Le conseguenze post-belliche per l'Europa
Le crisi dell’Europa post-bellica, le persone sono cambiate, sia le donne con il lavoro, sia gli uomini che hanno visto i loro amici morire e credono di tornare accolti da una festa ma invece quando tornano sono degli elementi di disturbo senza lavoro ed emarginati e questi pesarono nel determinare la fine di una società che non percepiscono più. Industria di guerra creata dal nulla significa che lo stato all’improvviso deve regolare, organizzare, razionalizzare e razionare tutte le risorse che si stanno esaurendo e non sono precise per gli approvvigionamenti. Lo stato dunque dovrà regolare tutta l’economia. Dunque, da qui in poi l’idea che lo stato possa intervenire la politica diventa normale, inizia a morire il laissez-faire e questo inizia a pesare in paesi come l’Inghilterra liberista. Altri fattori come le decisioni immediate senza passaggi democratici iniziano ad affascinare alcuni paesi europei e la vocazione autoritaria determinerà i fascismi.
Inoltre, in guerra entrano in gioco delle armi nuove, infatti la guerra militare viene affiancata da una guerra economica che mira a paralizzare l’economia dell’avversario, le sue materie prime e nascono nuove armi come il sottomarino proprio per questo tipo di operazioni. Ma la guerra economica significa anche che ricade anche sui civili. Le guerre dell’800 nei singoli paesi la vita civile continuava come se nulla fosse e la percezione della guerra nelle città non c’era, in questo caso invece toccherà tutta la popolazione civile, non direttamente nelle strade o con i bombardamenti ma con ripercussioni sulla vita quotidiana. I bombardamenti erano considerati con un fine psicologico ovvero verso quei luoghi simbolo delle città come i monumenti.
Infatti, è una guerra psicologica non solo per i bombardamenti sui simboli o per D’Annunzio che vola su Vienna con i volantini o per le nuove macchine come aerei e sottomarini ma anche per altre metodologie che implicano l’uso della propaganda politica nei singoli paesi belligeranti. Appunto per questo è una guerra totale.
I trattati post-guerra e la nuova mappa europea
La prima guerra mondiale non si conclude con il trattato di Versailles, è solo uno dei trattati che esce fuori dalla pace di Parigi ma non è nemmeno il più importante. Ci sono trattati che hanno completamente stravolto il volto dell’Europa ma addirittura di tutto il mondo.

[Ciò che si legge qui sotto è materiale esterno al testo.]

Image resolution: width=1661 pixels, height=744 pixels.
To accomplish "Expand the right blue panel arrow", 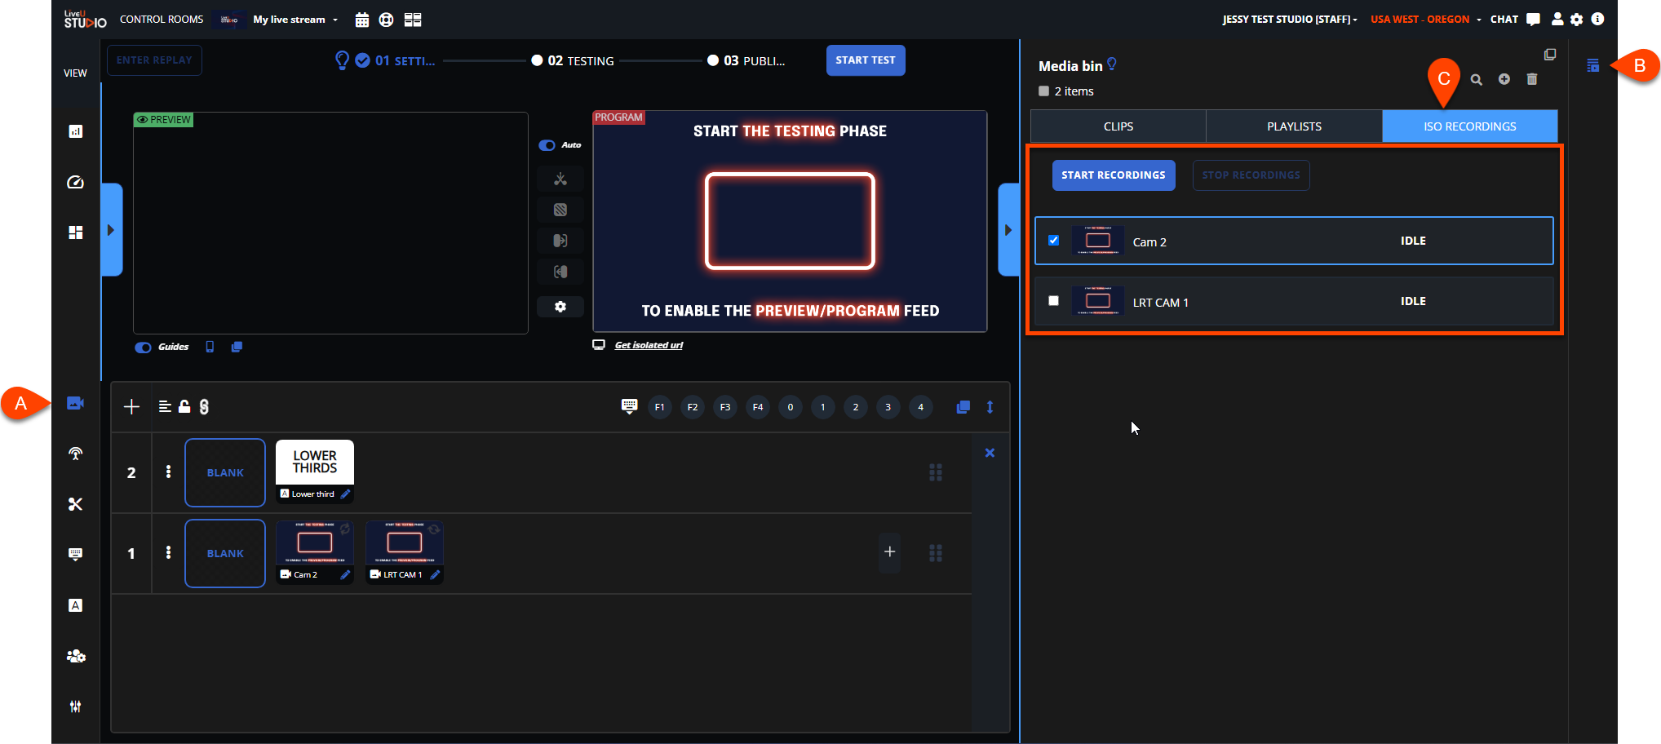I will 1008,230.
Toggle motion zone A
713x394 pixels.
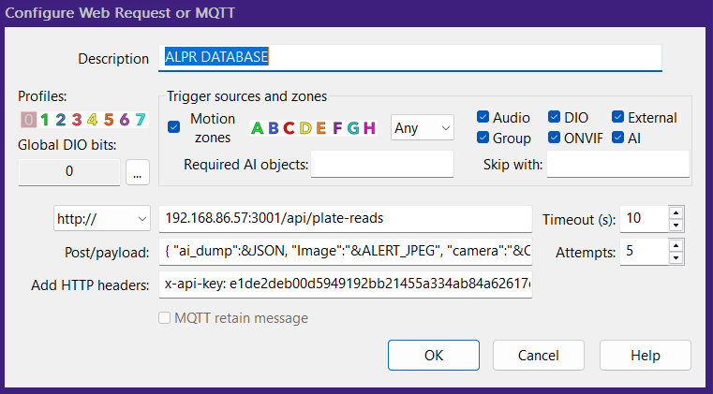tap(258, 128)
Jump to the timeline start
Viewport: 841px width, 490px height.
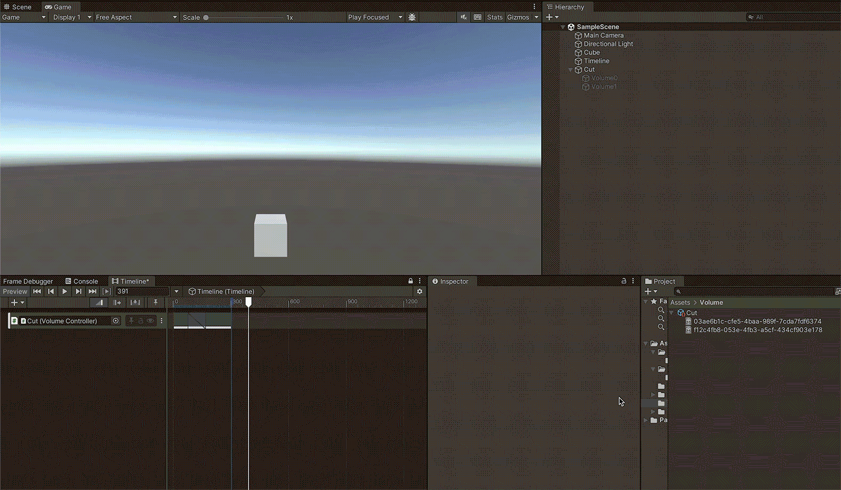[x=37, y=291]
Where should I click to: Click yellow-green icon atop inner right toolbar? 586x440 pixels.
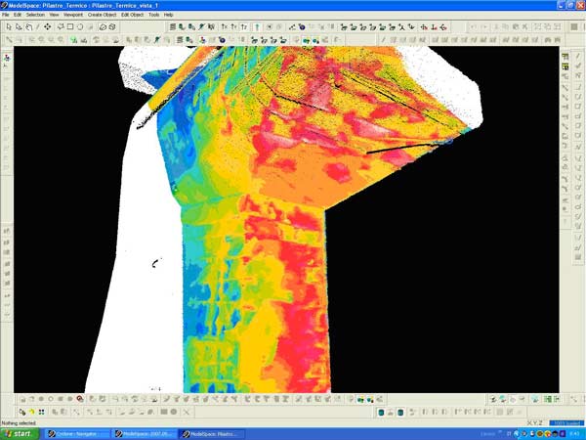565,58
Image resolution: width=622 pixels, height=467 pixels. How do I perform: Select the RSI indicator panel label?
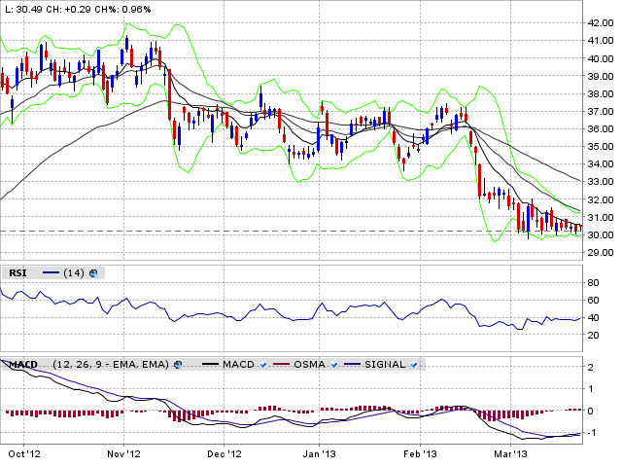point(17,273)
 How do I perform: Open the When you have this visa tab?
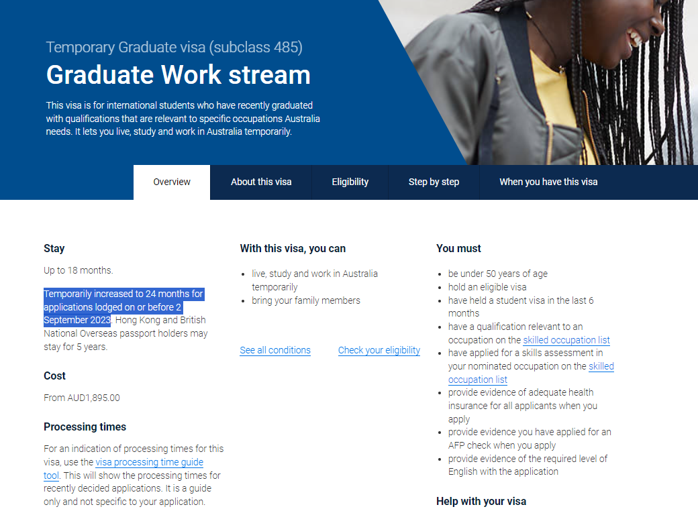pos(548,182)

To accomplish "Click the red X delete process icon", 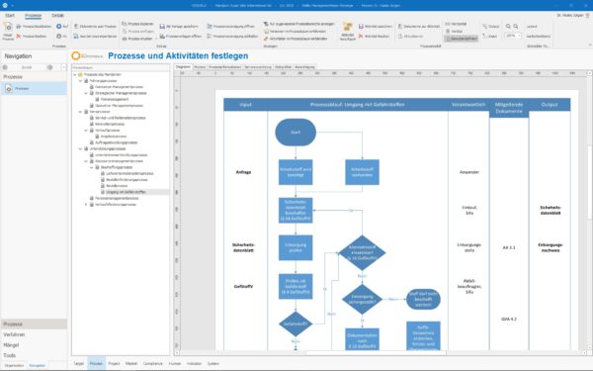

Il primo dato delle conseguenze è quello di natura territoriale ovvero quello dei confini: se prendiamo una cartina del '14 ed una del '20 la situazione è completamente diversa. Questo ci può ricordare il congresso di Vienna, infatti anche qui c’è un congresso ovvero quello della pace di Parigi di gennaio '19. Quattro stati, Italia, Usa, Gran Bretagna e Francia “gestiscono” il tavolo delle trattative. Questi trattati prendono il nome da residenze reali di Parigi. Quattro grandi imperi spariscono grazie ai trattati di Sevres, Trianom, Saint Germain, Neuilly.
L’Austria-Ungheria cessa di esistere, le due nazioni vengono divise e l’aquila bicipite non esiste più ma c’è anche il ridimensionamento dell’Austria. La Romania esce ingrandita e nasce la grande Serbia e molti altri grandi stati e nasce così il regno di Iugoslavia. Wilson diceva nei punti che bisognava rispettare il principio di nazionalità ma la Iugoslavia già presenta la prima eccezione perché presentava croati, sloveni e serbi. Lo stato cecoslovacco, comprende Slovacchia e la Repubblica Ceca ed ecco un’altra eccezione. Dunque, l’Austria si è ridotta malissimo ed accanto a lei abbiamo dei nuovi stati e questo ci dice che l’Europa centro-danubiana è molto frammentata.